IBISWorld Market Research

IBISWorld Market Research

Keeping Australia fit is a big job. In fact in 2011-12 it will be a $2.87 billion job.

The coming five years will see the Australian Fitness industry return to its growth trajectory after the dip that occurred during the worst of the economic downturn, according to IBIS World, Australia’s largest publisher of industry research. Revenue will expand at a rate of 3.6% per annum, reaching $3.43 billion in 2016-17. The industry's profit margin will be quite stagnant as competition between operators increases.

Keeping Australia fit is a big job. In fact in 2011-12 it will be a $2.87 billion job. This is not a surprise given Australia's position as one of the most overweight nations in the world. Despite Australia's ever growing waistlines, revenue to providers of Australian fitness industry has grown by just 1.4% per annum over the five years to 2011-12. However, the timid growth reflects declines in 2008-09 and 2009-10 as cautious Australian consumers opted for cheaper health and fitness alternatives.

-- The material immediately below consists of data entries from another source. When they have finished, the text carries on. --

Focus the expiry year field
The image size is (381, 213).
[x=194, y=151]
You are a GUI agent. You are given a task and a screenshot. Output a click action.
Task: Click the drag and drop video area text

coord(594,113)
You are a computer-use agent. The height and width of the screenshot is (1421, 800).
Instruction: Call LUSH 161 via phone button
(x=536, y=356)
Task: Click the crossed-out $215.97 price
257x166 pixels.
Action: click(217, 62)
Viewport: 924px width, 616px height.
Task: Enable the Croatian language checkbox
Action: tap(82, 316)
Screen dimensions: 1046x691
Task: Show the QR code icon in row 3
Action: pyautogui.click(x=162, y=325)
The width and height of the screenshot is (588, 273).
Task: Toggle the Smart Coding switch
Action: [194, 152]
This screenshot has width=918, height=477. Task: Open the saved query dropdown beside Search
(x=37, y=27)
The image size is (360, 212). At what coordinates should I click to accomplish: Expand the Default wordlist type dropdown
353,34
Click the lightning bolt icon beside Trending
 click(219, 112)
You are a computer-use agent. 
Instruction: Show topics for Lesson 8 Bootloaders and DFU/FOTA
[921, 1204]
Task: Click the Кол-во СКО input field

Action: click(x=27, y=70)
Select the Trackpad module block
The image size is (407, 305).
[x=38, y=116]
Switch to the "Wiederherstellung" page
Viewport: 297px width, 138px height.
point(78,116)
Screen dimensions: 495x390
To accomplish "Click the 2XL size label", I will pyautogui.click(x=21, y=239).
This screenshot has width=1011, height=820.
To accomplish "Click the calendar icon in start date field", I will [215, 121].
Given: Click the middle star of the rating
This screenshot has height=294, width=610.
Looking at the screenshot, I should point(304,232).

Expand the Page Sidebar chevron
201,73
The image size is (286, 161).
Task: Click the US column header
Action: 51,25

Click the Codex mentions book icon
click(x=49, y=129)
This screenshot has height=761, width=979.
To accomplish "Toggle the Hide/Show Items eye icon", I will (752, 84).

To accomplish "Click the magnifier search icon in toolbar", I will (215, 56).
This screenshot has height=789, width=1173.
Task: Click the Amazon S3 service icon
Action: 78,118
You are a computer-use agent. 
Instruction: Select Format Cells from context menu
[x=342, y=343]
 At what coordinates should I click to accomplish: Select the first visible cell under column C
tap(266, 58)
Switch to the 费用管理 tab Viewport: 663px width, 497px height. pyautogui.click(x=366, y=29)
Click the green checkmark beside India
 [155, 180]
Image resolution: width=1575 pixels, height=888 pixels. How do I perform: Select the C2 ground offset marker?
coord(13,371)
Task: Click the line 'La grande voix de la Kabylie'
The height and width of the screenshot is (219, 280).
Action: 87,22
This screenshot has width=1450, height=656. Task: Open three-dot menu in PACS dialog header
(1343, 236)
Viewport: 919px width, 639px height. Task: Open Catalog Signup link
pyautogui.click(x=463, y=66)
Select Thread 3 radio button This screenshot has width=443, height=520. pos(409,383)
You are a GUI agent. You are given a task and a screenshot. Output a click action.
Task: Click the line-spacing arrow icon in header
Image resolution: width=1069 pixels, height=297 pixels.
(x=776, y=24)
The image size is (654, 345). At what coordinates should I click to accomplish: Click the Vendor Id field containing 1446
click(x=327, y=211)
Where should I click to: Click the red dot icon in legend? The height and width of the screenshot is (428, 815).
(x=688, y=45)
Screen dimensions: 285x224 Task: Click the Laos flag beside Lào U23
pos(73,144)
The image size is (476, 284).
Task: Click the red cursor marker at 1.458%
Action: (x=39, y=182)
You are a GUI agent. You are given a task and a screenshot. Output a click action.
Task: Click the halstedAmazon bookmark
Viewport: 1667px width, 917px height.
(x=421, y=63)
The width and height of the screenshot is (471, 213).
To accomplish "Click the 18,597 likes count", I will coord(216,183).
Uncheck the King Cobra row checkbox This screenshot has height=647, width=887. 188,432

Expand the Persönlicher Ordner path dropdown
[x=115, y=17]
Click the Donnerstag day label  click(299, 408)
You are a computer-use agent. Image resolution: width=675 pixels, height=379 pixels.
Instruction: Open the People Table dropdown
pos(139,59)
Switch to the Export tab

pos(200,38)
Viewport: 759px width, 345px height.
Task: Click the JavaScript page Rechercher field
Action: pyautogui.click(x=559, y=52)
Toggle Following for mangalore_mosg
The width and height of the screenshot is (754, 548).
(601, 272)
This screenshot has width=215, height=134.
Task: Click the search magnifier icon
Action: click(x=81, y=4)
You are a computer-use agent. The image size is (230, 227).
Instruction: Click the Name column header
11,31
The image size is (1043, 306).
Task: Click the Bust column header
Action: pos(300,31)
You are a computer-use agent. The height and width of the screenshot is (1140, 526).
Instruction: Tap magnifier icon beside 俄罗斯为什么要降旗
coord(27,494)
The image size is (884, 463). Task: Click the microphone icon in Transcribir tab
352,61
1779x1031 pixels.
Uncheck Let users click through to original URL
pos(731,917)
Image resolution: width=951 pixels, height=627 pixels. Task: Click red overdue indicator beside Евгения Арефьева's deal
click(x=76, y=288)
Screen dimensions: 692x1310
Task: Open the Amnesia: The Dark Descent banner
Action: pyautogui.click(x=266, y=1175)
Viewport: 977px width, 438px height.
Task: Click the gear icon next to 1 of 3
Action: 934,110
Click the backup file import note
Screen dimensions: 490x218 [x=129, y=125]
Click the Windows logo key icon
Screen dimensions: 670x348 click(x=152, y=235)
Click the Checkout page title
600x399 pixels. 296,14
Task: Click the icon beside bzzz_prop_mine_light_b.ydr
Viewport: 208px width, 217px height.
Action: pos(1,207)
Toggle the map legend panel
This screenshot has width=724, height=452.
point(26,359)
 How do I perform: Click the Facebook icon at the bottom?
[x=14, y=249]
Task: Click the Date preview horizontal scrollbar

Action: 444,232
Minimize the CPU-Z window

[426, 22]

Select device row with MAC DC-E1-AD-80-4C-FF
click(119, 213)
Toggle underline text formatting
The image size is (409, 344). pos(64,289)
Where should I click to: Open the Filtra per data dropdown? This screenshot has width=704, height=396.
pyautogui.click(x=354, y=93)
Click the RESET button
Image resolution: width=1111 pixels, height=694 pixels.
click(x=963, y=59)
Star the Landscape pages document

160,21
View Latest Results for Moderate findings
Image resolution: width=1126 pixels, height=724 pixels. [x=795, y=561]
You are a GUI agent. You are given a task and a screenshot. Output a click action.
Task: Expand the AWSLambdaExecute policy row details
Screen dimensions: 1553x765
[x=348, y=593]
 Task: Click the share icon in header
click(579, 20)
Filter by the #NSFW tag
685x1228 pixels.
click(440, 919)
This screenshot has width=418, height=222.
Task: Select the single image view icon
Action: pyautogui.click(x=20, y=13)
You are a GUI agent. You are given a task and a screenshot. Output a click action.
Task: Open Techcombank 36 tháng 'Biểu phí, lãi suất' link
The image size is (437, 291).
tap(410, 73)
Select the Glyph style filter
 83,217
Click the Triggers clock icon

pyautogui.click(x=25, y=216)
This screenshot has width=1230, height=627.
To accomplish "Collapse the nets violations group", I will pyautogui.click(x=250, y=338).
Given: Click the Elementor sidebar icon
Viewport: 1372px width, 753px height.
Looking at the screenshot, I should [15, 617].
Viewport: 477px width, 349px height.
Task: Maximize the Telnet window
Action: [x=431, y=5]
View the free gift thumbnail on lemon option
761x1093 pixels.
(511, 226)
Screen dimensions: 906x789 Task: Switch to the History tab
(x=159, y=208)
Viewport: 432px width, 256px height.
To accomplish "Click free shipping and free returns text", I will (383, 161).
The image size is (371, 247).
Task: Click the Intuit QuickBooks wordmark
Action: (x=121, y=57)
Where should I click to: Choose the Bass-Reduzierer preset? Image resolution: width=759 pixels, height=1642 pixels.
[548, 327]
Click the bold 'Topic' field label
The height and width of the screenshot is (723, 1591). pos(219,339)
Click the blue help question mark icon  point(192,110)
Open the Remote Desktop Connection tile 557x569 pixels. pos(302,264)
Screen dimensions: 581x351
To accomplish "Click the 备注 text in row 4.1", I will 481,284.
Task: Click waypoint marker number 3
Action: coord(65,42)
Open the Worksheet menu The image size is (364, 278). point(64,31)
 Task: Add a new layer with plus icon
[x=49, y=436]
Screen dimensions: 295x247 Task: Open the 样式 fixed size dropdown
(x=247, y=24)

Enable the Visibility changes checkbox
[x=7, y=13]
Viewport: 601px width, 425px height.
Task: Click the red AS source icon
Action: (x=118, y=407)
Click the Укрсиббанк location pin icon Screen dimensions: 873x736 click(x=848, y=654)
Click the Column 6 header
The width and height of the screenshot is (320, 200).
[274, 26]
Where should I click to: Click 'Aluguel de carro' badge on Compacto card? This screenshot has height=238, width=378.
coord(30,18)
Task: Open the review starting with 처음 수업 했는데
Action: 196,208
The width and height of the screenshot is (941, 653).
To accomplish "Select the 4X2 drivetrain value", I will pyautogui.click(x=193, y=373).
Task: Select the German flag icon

Prior to the downturn, the fitness industry had grown strongly, and aside from the interruption of the financial crisis and economic downturn, the story of the past five years is one of strong growth. The growth has been driven by the mainstreaming of fitness services as health awareness increases. The industry's performance has gained additional assistance from ‘The Biggest Losereffect' with the reality TV weight-loss contest having effectively served as an advertisement for fitness services. The household outsourcing trend has also played a part in industry growth, with the do-it-for-me mindset carrying over to fitness regarding advice, instruction and motivation.

According to IBISWorld analyst, Ian MacGowan, the coming five years will see the fitness industry approaching maturity, with revenue growing steadily. “Revenue will increase at 3.6% per annum to total $3.43 billion in 2016-17,” says MacGowan. “Customers in older age groups will continue to be key drivers of growth as awareness of the benefits physical activity can have on health and quality of life in later years becomes more widespread.” The ageing population will also see greater numbers of people entering this age group. The industry will continue to trial new products, programs and delivery methods. Although some new methods and programs will fade away other are likely to be very successful as Australia's willingness to spend on their health increases.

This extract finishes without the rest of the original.